"Hear another parable. There was a householder who planted a vineyard...and let it out to tenants, and went into another country. When the season of fruit drew near, he sent his servants to the tenants, to get his fruit; and the tenants took his servants and beat one, killed another, and stoned another....Afterward he sent his son to them....But...the tenants...killed him. When therefore the owner of the vineyard comes, what will he do to those tenants?" Matt. 21:33-40, RSV.
The second confrontation parable takes the sequence a giant step forward. Whereas the parable of the two sons pictured the resistance of the Jewish leaders in a passive mode, this one is active--so much so that it points both to rejecting the prophets and to killing the son. It would be almost impossible for any Jewish hearer to miss the allusion to God's much-loved Israel in the description of the vineyard. Isaiah 5:1-7 describes that vineyard in quite similar terms to what Jesus employs. But in Isaiah the fault lies with the vines, whereas here it is with the tenants. In both cases, the result of failure is divine judgment.
We can learn several lessons from the parable of the tenants. The first is that God is long-suffering. He does not send just one time, but keeps on sending. He does not give up easily on His children. A second lesson is just as obvious--the perversity of the tenants. If the major theme of the gospel story is God's love, a counterbalancing theme is humanity's rejection of that love.
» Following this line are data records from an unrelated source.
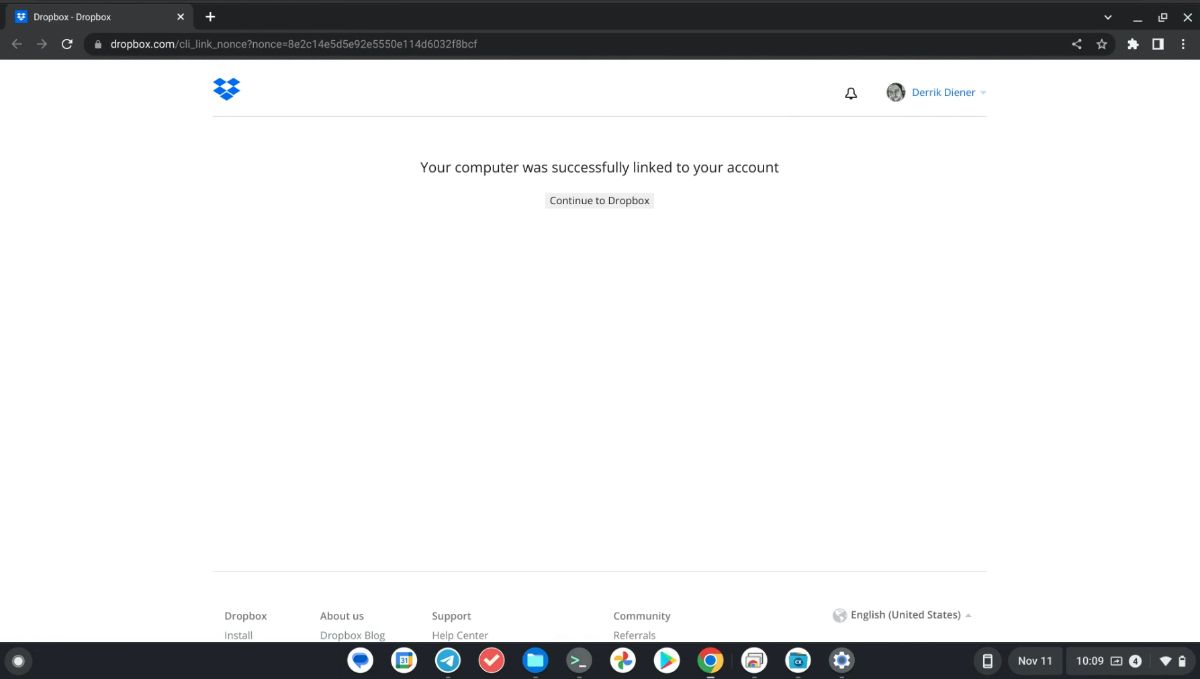Launch the Terminal from the shelf
Screen dimensions: 1200x679
579,660
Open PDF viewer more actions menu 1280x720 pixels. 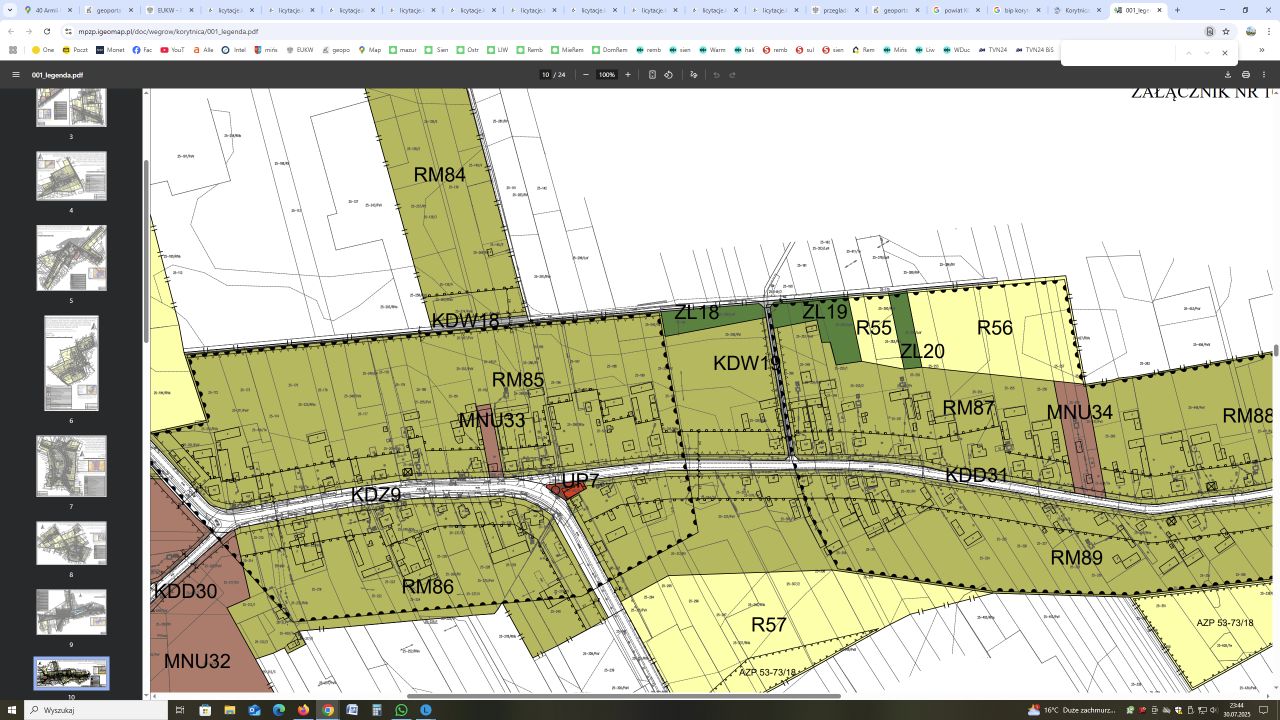tap(1264, 75)

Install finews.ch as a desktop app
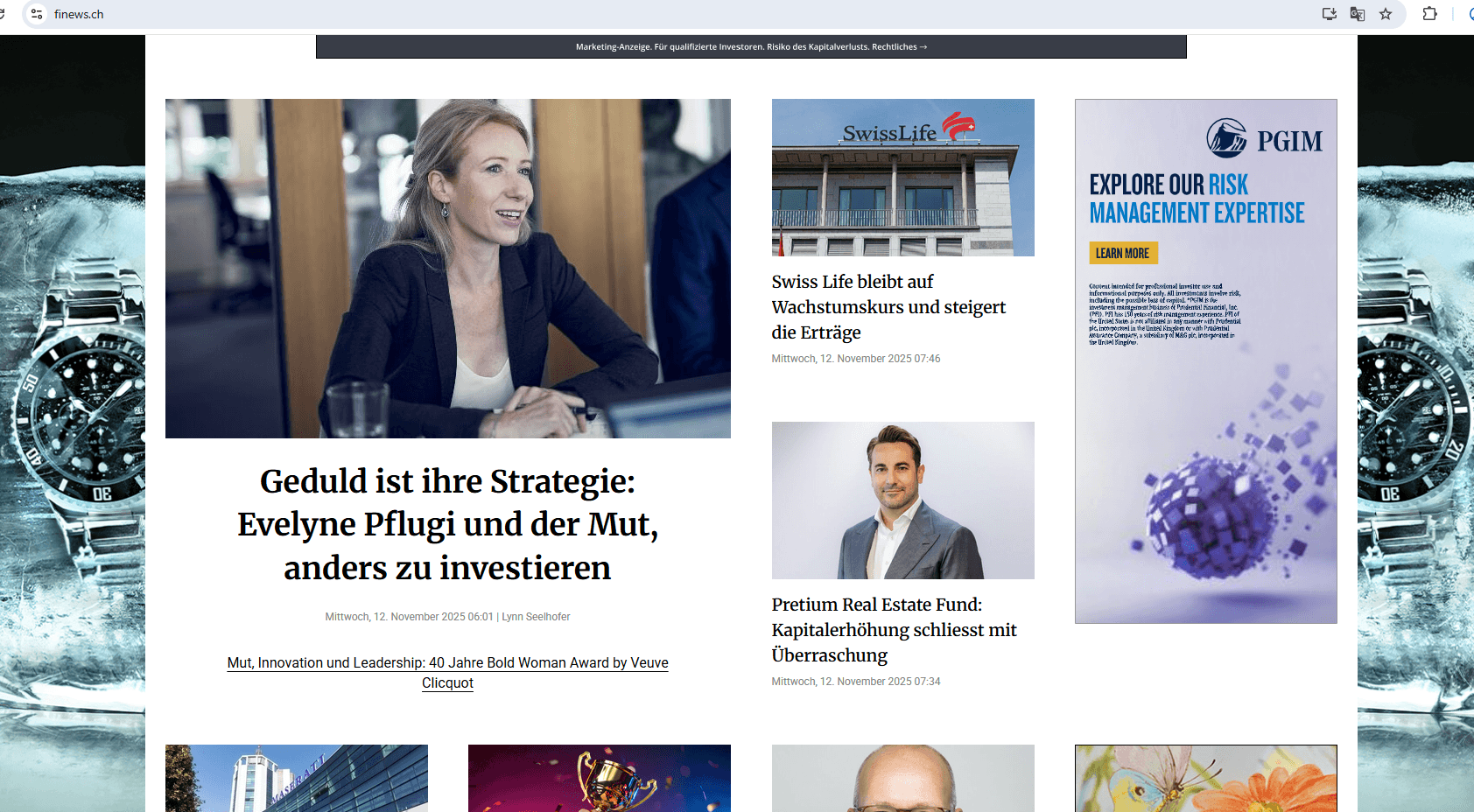(x=1329, y=14)
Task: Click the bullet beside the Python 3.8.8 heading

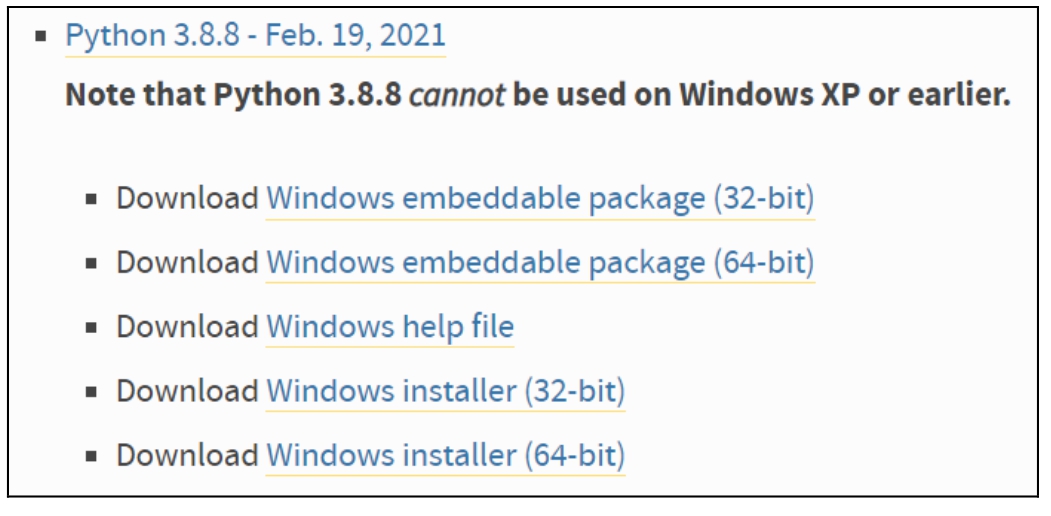Action: point(40,37)

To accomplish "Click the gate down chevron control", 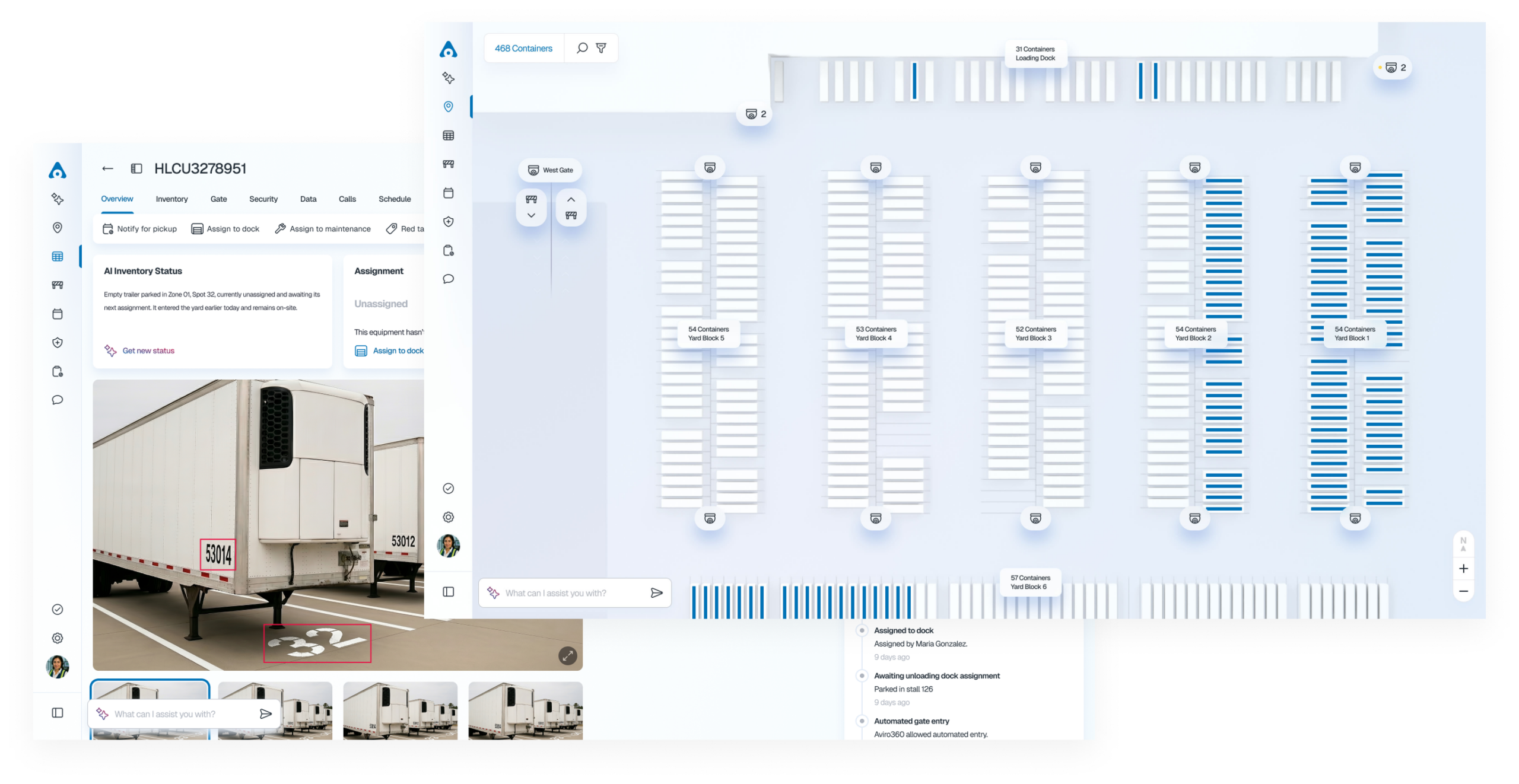I will [531, 215].
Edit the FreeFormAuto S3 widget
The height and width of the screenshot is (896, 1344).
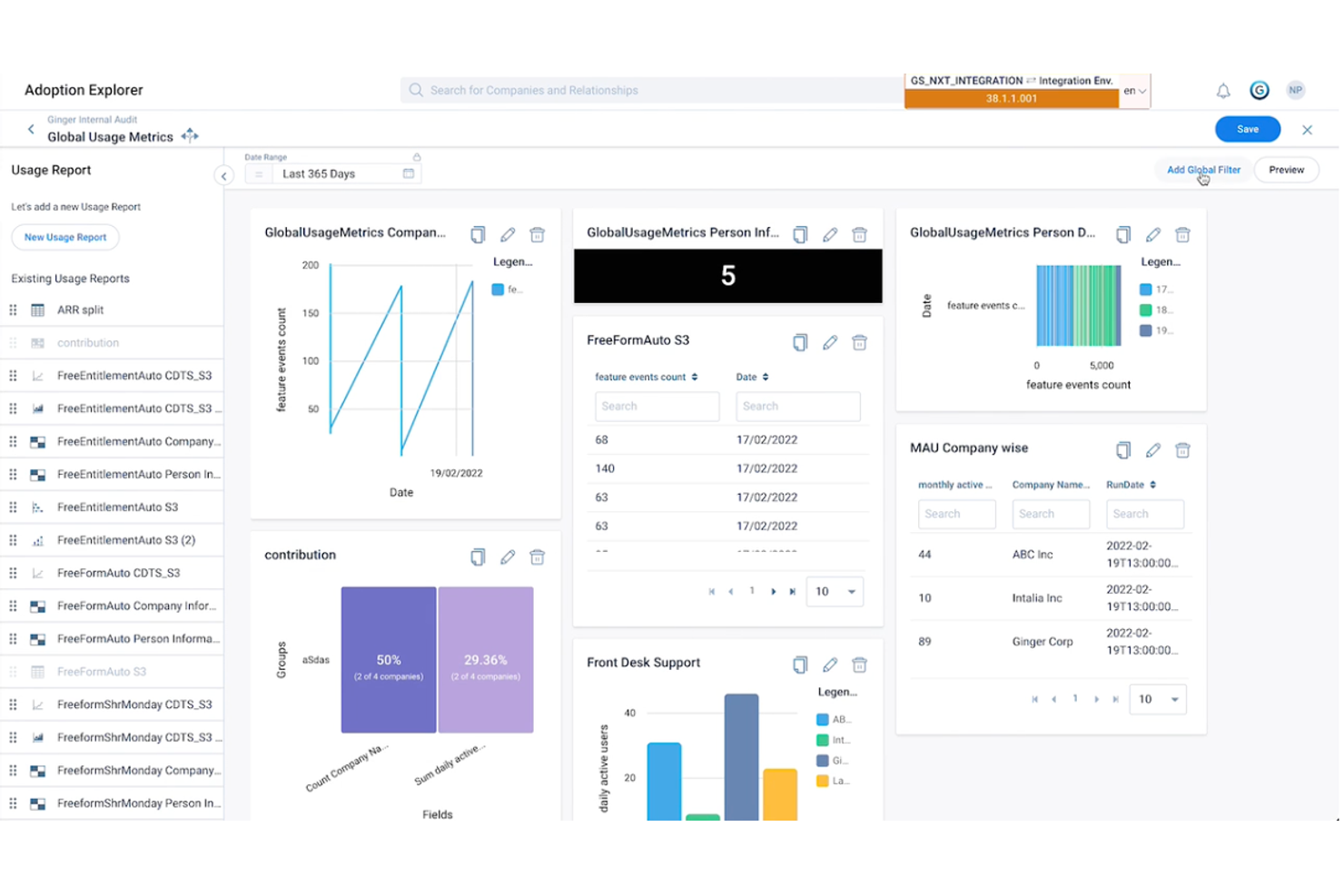[x=830, y=342]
The tragedy of both the parable and history is that so often it has been God's own chosen people who have spurned His overtures.
The third lesson is the centrality and finality of sending the Son. Yet the tenants kill even Him. The parable pictures that act as ultimately bringing judgment on them.
A fourth lesson is that even though God's judgment may be long in coming, it is nonetheless certain and irreversible. The judgment of the particular tenants in Matthew 21 will come with the destruction of Jerusalem.
The parable's fifth lesson is the transfer of God's kingdom from the nation of Israel to a new people. "I tell you," Jesus says in His most explicit statement on the topic, "that the kingdom of God will be taken away from you and given to a people who will produce its fruit" (Matt. 21:43, NIV). That new people is the Christian church, which has inherited a continuation of the Jewish covenant promises and responsibilities.
May God help His new people not to exhibit the same perversity as the old.